What the task requires: The copy you print must match the listing exactly, with its pictures removed.

Records for the task:

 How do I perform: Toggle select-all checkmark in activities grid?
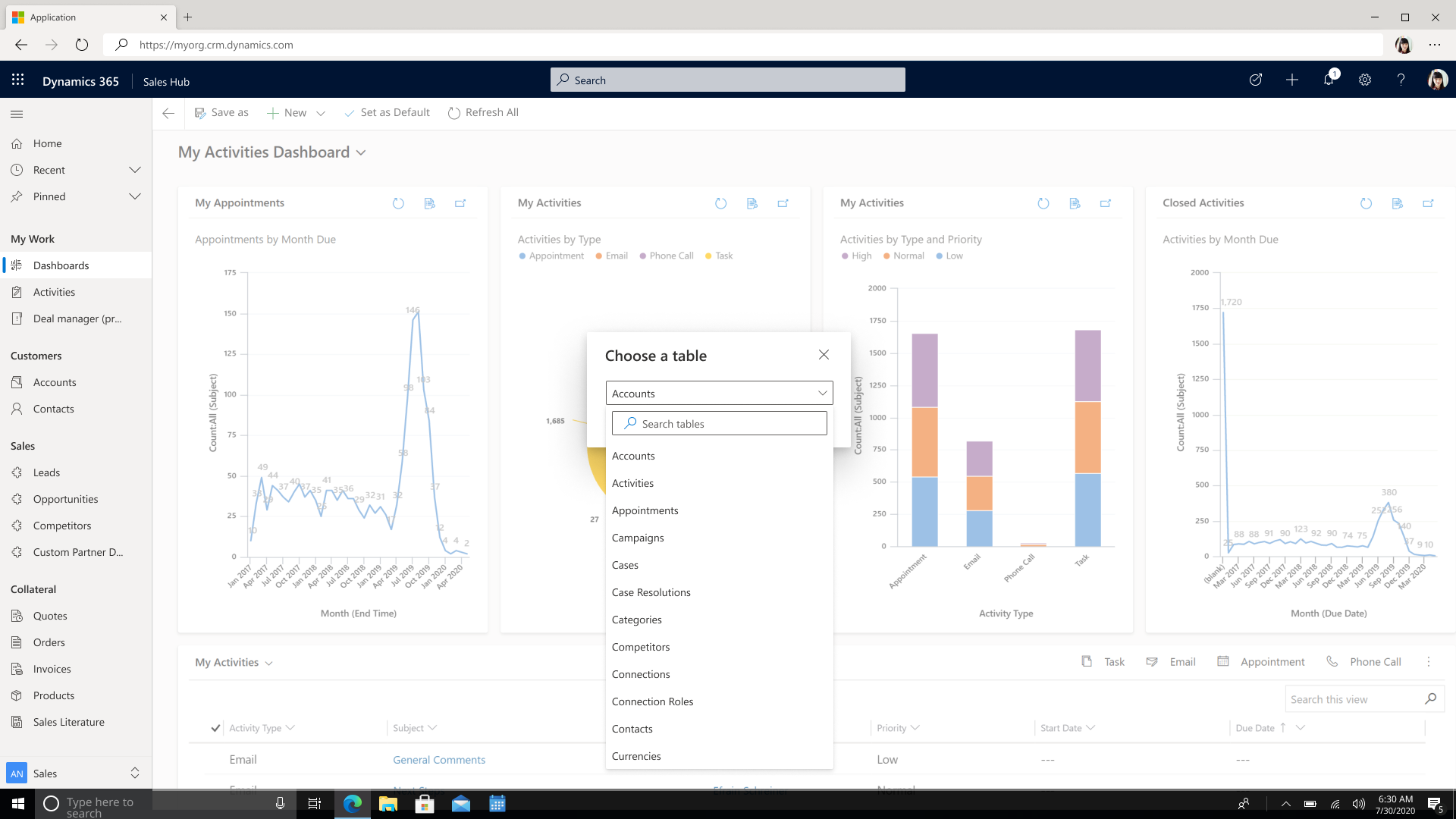pyautogui.click(x=215, y=728)
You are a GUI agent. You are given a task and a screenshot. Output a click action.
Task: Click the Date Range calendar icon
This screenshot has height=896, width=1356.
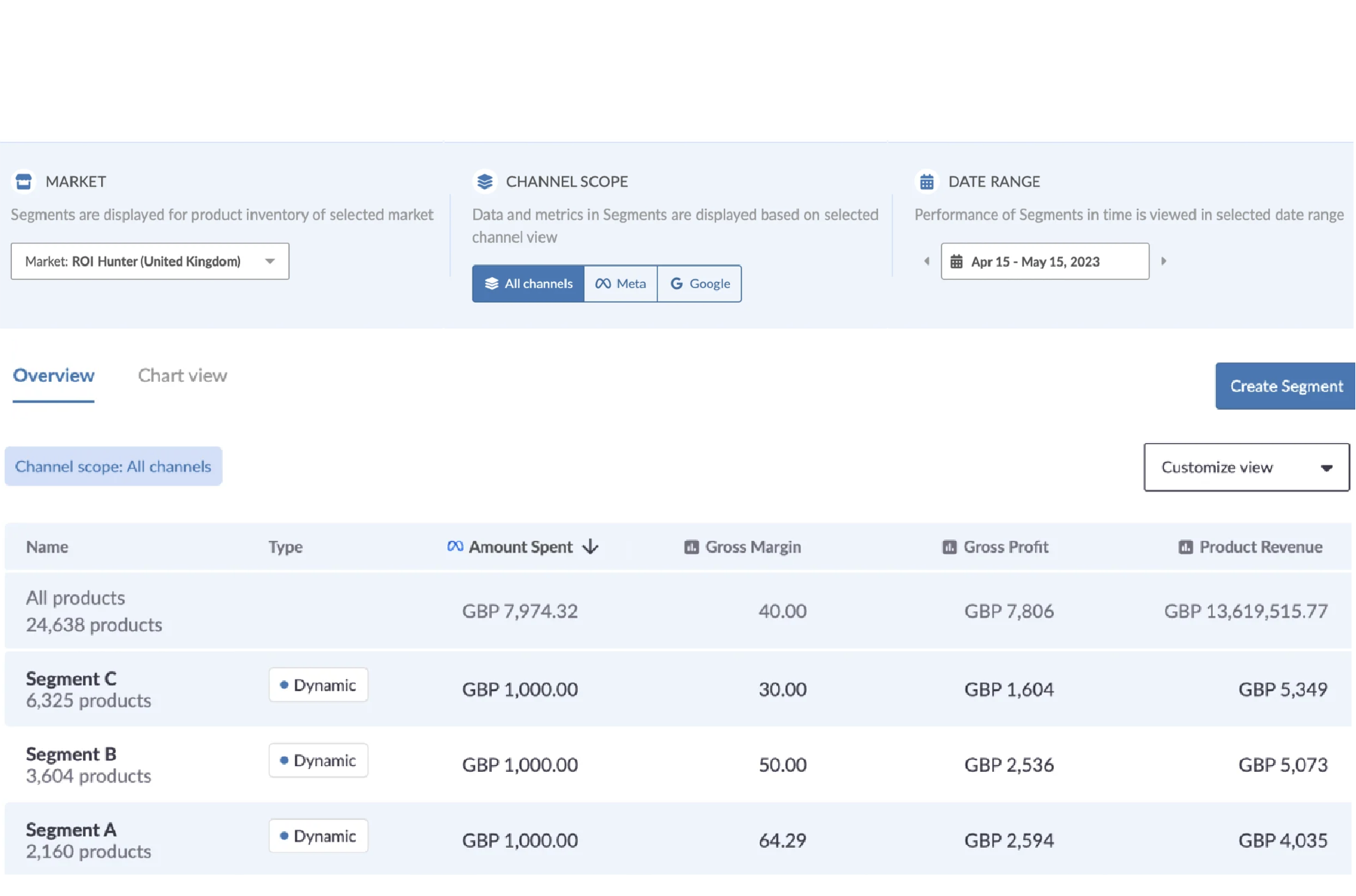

Solution to this exercise:
 How do I perform: Toggle select-all checkmark in activities grid?
pyautogui.click(x=215, y=728)
You are a GUI agent. You are given a task and a screenshot. Output a click action.
Task: Click the Date Range calendar icon
This screenshot has height=896, width=1356.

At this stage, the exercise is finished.